§ **WHAT YOU SHOULD DO**: The expected answer is all of the entries, written out exactly.

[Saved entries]

>>

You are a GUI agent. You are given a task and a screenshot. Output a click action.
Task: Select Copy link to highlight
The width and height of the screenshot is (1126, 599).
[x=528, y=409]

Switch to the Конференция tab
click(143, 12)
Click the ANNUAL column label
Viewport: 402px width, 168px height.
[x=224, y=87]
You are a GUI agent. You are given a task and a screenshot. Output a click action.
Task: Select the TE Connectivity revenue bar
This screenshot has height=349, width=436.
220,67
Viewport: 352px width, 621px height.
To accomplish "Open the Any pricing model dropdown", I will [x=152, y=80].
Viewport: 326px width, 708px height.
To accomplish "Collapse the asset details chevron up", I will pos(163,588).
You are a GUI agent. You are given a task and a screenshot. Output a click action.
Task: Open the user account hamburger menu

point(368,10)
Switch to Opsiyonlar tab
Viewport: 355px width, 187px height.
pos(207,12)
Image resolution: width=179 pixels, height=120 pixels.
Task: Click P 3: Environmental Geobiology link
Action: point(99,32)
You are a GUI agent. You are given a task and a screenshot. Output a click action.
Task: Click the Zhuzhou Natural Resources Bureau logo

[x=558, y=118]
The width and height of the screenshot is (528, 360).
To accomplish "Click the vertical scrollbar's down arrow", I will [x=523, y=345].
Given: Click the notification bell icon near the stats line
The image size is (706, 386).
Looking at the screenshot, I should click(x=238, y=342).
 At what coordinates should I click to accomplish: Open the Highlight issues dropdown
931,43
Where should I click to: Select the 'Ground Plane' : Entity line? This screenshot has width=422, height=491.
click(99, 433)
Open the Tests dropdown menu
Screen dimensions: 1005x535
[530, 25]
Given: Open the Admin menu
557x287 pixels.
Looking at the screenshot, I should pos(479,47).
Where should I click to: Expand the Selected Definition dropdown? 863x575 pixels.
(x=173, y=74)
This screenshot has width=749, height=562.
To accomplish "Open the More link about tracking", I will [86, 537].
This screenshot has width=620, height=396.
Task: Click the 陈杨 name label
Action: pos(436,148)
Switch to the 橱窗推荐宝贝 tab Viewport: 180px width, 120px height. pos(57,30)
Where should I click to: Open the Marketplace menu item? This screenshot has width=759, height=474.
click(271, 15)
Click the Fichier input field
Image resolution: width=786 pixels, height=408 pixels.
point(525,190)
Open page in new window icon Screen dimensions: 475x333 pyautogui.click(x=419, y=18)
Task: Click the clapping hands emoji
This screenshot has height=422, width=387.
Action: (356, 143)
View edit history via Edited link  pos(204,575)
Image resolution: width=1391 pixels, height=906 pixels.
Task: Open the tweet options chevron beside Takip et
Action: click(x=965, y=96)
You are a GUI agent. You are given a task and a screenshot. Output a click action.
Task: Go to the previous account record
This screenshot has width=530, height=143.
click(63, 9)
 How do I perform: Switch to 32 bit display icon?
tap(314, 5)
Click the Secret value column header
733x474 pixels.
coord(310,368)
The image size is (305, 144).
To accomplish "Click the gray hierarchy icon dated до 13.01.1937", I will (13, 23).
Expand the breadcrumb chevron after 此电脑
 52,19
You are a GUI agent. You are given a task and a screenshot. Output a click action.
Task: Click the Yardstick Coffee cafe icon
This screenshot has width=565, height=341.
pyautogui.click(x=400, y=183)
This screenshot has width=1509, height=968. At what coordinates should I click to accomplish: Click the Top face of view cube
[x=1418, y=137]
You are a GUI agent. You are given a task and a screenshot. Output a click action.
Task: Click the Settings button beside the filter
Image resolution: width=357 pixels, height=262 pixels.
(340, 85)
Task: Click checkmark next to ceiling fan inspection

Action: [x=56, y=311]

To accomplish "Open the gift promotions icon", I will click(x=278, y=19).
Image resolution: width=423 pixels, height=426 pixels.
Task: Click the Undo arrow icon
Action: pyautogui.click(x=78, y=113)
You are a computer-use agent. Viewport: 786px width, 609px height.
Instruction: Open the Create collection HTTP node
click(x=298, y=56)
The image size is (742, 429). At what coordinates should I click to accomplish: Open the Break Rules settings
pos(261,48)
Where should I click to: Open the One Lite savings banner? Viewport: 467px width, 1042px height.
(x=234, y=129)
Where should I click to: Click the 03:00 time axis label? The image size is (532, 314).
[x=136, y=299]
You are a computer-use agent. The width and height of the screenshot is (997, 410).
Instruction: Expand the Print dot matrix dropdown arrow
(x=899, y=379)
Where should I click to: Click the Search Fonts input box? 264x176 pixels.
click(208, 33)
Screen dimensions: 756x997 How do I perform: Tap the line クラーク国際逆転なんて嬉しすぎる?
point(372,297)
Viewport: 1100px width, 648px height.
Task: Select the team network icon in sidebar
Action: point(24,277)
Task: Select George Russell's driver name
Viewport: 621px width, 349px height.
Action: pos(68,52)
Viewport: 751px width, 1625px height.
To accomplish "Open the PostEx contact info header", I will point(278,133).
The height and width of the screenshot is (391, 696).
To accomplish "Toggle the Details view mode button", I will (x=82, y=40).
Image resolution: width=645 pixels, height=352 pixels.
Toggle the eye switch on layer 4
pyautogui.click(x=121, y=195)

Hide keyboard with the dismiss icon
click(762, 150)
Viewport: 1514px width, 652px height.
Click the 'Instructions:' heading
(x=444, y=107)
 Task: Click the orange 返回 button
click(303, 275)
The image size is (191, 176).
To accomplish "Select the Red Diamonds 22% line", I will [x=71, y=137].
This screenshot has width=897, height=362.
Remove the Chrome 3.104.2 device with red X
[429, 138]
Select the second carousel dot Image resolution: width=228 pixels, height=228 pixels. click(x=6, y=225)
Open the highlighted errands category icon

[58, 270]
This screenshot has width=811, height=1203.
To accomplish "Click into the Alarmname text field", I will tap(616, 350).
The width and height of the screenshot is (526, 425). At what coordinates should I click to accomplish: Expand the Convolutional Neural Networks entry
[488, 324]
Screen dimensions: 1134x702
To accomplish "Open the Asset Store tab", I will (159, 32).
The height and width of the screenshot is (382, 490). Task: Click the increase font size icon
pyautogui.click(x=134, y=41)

<<

§ **EXPECTED ANSWER**:
You are a GUI agent. You are given a task and a screenshot. Output a click action.
Task: Select Copy link to highlight
The width and height of the screenshot is (1126, 599).
[x=528, y=409]

Switch to the Конференция tab
click(143, 12)
Click the ANNUAL column label
Viewport: 402px width, 168px height.
[x=224, y=87]
You are a GUI agent. You are given a task and a screenshot. Output a click action.
Task: Select the TE Connectivity revenue bar
This screenshot has height=349, width=436.
220,67
Viewport: 352px width, 621px height.
To accomplish "Open the Any pricing model dropdown", I will [x=152, y=80].
Viewport: 326px width, 708px height.
To accomplish "Collapse the asset details chevron up", I will pos(163,588).
You are a GUI agent. You are given a task and a screenshot. Output a click action.
Task: Open the user account hamburger menu

point(368,10)
Switch to Opsiyonlar tab
Viewport: 355px width, 187px height.
pos(207,12)
Image resolution: width=179 pixels, height=120 pixels.
Task: Click P 3: Environmental Geobiology link
Action: point(99,32)
You are a GUI agent. You are given a task and a screenshot. Output a click action.
Task: Click the Zhuzhou Natural Resources Bureau logo

[x=558, y=118]
The width and height of the screenshot is (528, 360).
To accomplish "Click the vertical scrollbar's down arrow", I will [x=523, y=345].
Given: Click the notification bell icon near the stats line
The image size is (706, 386).
Looking at the screenshot, I should click(x=238, y=342).
 At what coordinates should I click to accomplish: Open the Highlight issues dropdown
931,43
Where should I click to: Select the 'Ground Plane' : Entity line? This screenshot has width=422, height=491.
click(99, 433)
Open the Tests dropdown menu
Screen dimensions: 1005x535
[530, 25]
Given: Open the Admin menu
557x287 pixels.
Looking at the screenshot, I should pos(479,47).
Where should I click to: Expand the Selected Definition dropdown? 863x575 pixels.
(x=173, y=74)
This screenshot has width=749, height=562.
To accomplish "Open the More link about tracking", I will [86, 537].
This screenshot has width=620, height=396.
Task: Click the 陈杨 name label
Action: pos(436,148)
Switch to the 橱窗推荐宝贝 tab Viewport: 180px width, 120px height. pos(57,30)
Where should I click to: Open the Marketplace menu item? This screenshot has width=759, height=474.
click(271, 15)
Click the Fichier input field
Image resolution: width=786 pixels, height=408 pixels.
point(525,190)
Open page in new window icon Screen dimensions: 475x333 pyautogui.click(x=419, y=18)
Task: Click the clapping hands emoji
This screenshot has height=422, width=387.
Action: (356, 143)
View edit history via Edited link  pos(204,575)
Image resolution: width=1391 pixels, height=906 pixels.
Task: Open the tweet options chevron beside Takip et
Action: click(x=965, y=96)
You are a GUI agent. You are given a task and a screenshot. Output a click action.
Task: Go to the previous account record
This screenshot has width=530, height=143.
click(63, 9)
 How do I perform: Switch to 32 bit display icon?
tap(314, 5)
Click the Secret value column header
733x474 pixels.
coord(310,368)
The image size is (305, 144).
To accomplish "Click the gray hierarchy icon dated до 13.01.1937", I will (13, 23).
Expand the breadcrumb chevron after 此电脑
 52,19
You are a GUI agent. You are given a task and a screenshot. Output a click action.
Task: Click the Yardstick Coffee cafe icon
This screenshot has width=565, height=341.
pyautogui.click(x=400, y=183)
This screenshot has width=1509, height=968. At what coordinates should I click to accomplish: Click the Top face of view cube
[x=1418, y=137]
You are a GUI agent. You are given a task and a screenshot. Output a click action.
Task: Click the Settings button beside the filter
Image resolution: width=357 pixels, height=262 pixels.
(340, 85)
Task: Click checkmark next to ceiling fan inspection

Action: [x=56, y=311]

To accomplish "Open the gift promotions icon", I will click(x=278, y=19).
Image resolution: width=423 pixels, height=426 pixels.
Task: Click the Undo arrow icon
Action: pyautogui.click(x=78, y=113)
You are a computer-use agent. Viewport: 786px width, 609px height.
Instruction: Open the Create collection HTTP node
click(x=298, y=56)
The image size is (742, 429). At what coordinates should I click to accomplish: Open the Break Rules settings
pos(261,48)
Where should I click to: Open the One Lite savings banner? Viewport: 467px width, 1042px height.
(x=234, y=129)
Where should I click to: Click the 03:00 time axis label? The image size is (532, 314).
[x=136, y=299]
You are a computer-use agent. The width and height of the screenshot is (997, 410).
Instruction: Expand the Print dot matrix dropdown arrow
(x=899, y=379)
Where should I click to: Click the Search Fonts input box? 264x176 pixels.
click(208, 33)
Screen dimensions: 756x997 How do I perform: Tap the line クラーク国際逆転なんて嬉しすぎる?
point(372,297)
Viewport: 1100px width, 648px height.
Task: Select the team network icon in sidebar
Action: point(24,277)
Task: Select George Russell's driver name
Viewport: 621px width, 349px height.
Action: pos(68,52)
Viewport: 751px width, 1625px height.
To accomplish "Open the PostEx contact info header", I will point(278,133).
The height and width of the screenshot is (391, 696).
To accomplish "Toggle the Details view mode button", I will (x=82, y=40).
Image resolution: width=645 pixels, height=352 pixels.
Toggle the eye switch on layer 4
pyautogui.click(x=121, y=195)

Hide keyboard with the dismiss icon
click(762, 150)
Viewport: 1514px width, 652px height.
Click the 'Instructions:' heading
(x=444, y=107)
 Task: Click the orange 返回 button
click(303, 275)
The image size is (191, 176).
To accomplish "Select the Red Diamonds 22% line", I will [x=71, y=137].
This screenshot has width=897, height=362.
Remove the Chrome 3.104.2 device with red X
[429, 138]
Select the second carousel dot Image resolution: width=228 pixels, height=228 pixels. click(x=6, y=225)
Open the highlighted errands category icon

[58, 270]
This screenshot has width=811, height=1203.
To accomplish "Click into the Alarmname text field", I will tap(616, 350).
The width and height of the screenshot is (526, 425). At what coordinates should I click to accomplish: Expand the Convolutional Neural Networks entry
[488, 324]
Screen dimensions: 1134x702
To accomplish "Open the Asset Store tab", I will (159, 32).
The height and width of the screenshot is (382, 490). Task: Click the increase font size icon
pyautogui.click(x=134, y=41)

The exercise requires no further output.